--- START Extract ---

# choosing a scrub plane (german planes expert needed)



## s7nf (Jun 24, 2013)

I'm in the process of buying planes. And I'm thinking that I should buy a cheap scrup plane, and have the rest of the money for some nice new jack plane. Correct me if I'm wrong.

So I'm buying from the german ebay. The scrub plane is called there a schrupphobel.

I found this one:
http://www.ebay.de/itm/1x-Famos-Han...n_Heimwerker_Handwerkzeug&hash=item53f920dfd6

Is this even scrub plane? The blade doesn't seem curved. Anyone recognize the company BW Bundeswehr (HX1). And What does HX1 mean?


----------



## MasterSplinter (Jan 12, 2013)

I bought a cheap harbor freight plane and turned it into a scrub plane. $10. Works great.


----------



## Wood4Brains (Jul 25, 2012)

> "I bought a cheap harbor freight plane and turned it into a scrub plane. $10. Works great."


It seems by reading the reviews of the hand plane that HF sells that is a very popular thing to do.


----------



## Dave Paine (May 30, 2012)

MasterSplinter said:


> I bought a cheap harbor freight plane and turned it into a scrub plane. $10. Works great.


I purchased one for another forum member, modified the blade to work as a scrub plane, then sent it to the forum member. 

This was the email I received.

"_The scrub plane is awesome.it self destructed the first 40 seconds, the lever cap and blade flew off! But I swapped the blade with my other No 33 and she works like a dream. It cut my surface scrubbing time in half easily! Thanks again!_"

I do not know how often this happens. I have to say I did not like the quality of manufacture of the plane. The best parts of the plane were the knob and tote.

One of the adjustment nuts did not fit into the slots in the blade. I had to bend the screw to get a decent contact.

For the $10 price, I feel a case of you get what you pay for - perhaps less.


----------



## Wood4Brains (Jul 25, 2012)

> I purchased one for another forum member, modified the blade to work as a scrub plane, then sent it to the forum member.


How exactly does one modify the blade to become a scrubber blade?

I am guessing a grinding wheel is involved somewhere...


----------



## Billy De (Jul 19, 2009)

I`m not an expert on German wooden planes but that does not look like what you are looking for.Sometimes the people selling the tools don't know what they are.

The brand name of the one you are looking at is Famos and it is an ex Germany army issue .

This link looks more like what you are looking for good luck. Billy 

http://www.ebay.co.uk/itm/251058605879?ssPageName=STRK:MEWAX:IT&_trksid=p3984.m1438.l2648


----------



## Dave Paine (May 30, 2012)

grunkle stan said:


> how exactly does one modify the blade to become a scrubber blade?
> 
> I am guessing a grinding wheel is involved somewhere...


I think using the HF 33 plane may have been made popular by a video posted by Stumpy Nubs.

--- END Extract ---

What you need to do |
[A] Update the scrub plane thread from "## s7nf (Jun" through "does HX1 mean?", changing "german ebay" to "German eBay".
[B] According to the scrub plane thread, what is the brand name of the plane the first poster found on eBay?
The lines that come next aren't needed.

--- START Stored data ---

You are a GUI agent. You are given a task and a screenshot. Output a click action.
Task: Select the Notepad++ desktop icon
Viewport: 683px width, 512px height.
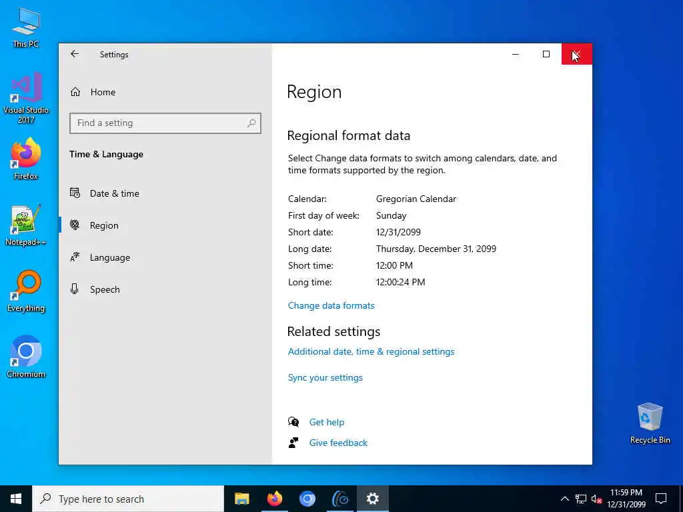(26, 225)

--- END Stored data ---

Written responses |
[A]
## s7nf (Jun 24, 2013)

I'm in the process of buying planes. And I'm thinking that I should buy a cheap scrup plane, and have the rest of the money for some nice new jack plane. Correct me if I'm wrong.

So I'm buying from the German eBay. The scrub plane is called there a schrupphobel.

I found this one:
http://www.ebay.de/itm/1x-Famos-Han...n_Heimwerker_Handwerkzeug&hash=item53f920dfd6

Is this even scrub plane? The blade doesn't seem curved. Anyone recognize the company BW Bundeswehr (HX1). And What does HX1 mean?

[B] Famos